* _INFORMATION GIVEN_
────────────────
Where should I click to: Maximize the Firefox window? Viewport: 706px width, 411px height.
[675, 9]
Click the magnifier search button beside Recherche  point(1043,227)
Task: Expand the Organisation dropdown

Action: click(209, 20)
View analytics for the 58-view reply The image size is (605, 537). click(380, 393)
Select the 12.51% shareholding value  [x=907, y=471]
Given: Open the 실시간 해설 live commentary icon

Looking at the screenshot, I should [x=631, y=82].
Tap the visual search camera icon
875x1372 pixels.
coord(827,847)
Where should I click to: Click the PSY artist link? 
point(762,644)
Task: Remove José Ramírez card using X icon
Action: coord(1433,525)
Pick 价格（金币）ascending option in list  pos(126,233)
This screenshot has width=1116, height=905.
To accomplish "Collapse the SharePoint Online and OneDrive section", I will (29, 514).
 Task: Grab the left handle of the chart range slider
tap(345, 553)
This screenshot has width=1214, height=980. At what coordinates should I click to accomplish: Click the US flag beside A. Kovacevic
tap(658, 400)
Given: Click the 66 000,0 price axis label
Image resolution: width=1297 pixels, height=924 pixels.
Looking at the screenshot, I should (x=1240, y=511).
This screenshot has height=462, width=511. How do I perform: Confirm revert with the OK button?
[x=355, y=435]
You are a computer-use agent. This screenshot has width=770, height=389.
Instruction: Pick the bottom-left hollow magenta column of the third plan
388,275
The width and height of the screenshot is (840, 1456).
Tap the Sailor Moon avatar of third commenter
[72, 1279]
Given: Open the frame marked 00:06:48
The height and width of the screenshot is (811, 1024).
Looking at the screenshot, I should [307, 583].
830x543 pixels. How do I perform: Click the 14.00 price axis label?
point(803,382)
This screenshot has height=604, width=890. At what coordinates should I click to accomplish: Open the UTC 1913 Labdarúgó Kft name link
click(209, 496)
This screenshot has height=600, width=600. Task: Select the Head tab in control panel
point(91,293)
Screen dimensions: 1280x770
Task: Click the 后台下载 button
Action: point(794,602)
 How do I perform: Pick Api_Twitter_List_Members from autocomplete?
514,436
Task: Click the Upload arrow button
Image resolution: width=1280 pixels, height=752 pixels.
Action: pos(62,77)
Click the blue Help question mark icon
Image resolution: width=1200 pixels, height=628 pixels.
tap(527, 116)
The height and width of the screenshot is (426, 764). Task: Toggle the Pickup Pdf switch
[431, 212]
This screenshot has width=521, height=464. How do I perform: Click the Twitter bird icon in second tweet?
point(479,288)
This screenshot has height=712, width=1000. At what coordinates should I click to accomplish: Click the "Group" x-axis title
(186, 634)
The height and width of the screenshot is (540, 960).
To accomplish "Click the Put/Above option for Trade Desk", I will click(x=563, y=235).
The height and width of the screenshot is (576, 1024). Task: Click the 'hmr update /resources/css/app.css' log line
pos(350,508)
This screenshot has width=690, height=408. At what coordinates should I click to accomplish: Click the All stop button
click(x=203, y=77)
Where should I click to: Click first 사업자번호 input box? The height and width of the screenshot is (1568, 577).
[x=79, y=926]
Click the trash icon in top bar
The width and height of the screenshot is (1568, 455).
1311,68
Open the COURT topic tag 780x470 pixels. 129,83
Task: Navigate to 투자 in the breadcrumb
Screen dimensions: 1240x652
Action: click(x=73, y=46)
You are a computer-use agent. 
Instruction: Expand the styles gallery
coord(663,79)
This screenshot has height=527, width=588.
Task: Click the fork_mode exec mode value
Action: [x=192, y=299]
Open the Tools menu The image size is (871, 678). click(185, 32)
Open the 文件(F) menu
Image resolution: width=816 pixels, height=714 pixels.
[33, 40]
────────────────
* _TASK DIRECTIONS_
Having located the line containing "Task: Navigate to 투자 in the breadcrumb", set it down along with every line after it through the end of the data, reproducing each exactly.

* _WRITTEN RESPONSE_
Task: Navigate to 투자 in the breadcrumb
Screen dimensions: 1240x652
Action: click(x=73, y=46)
You are a computer-use agent. 
Instruction: Expand the styles gallery
coord(663,79)
This screenshot has height=527, width=588.
Task: Click the fork_mode exec mode value
Action: [x=192, y=299]
Open the Tools menu The image size is (871, 678). click(185, 32)
Open the 文件(F) menu
Image resolution: width=816 pixels, height=714 pixels.
[33, 40]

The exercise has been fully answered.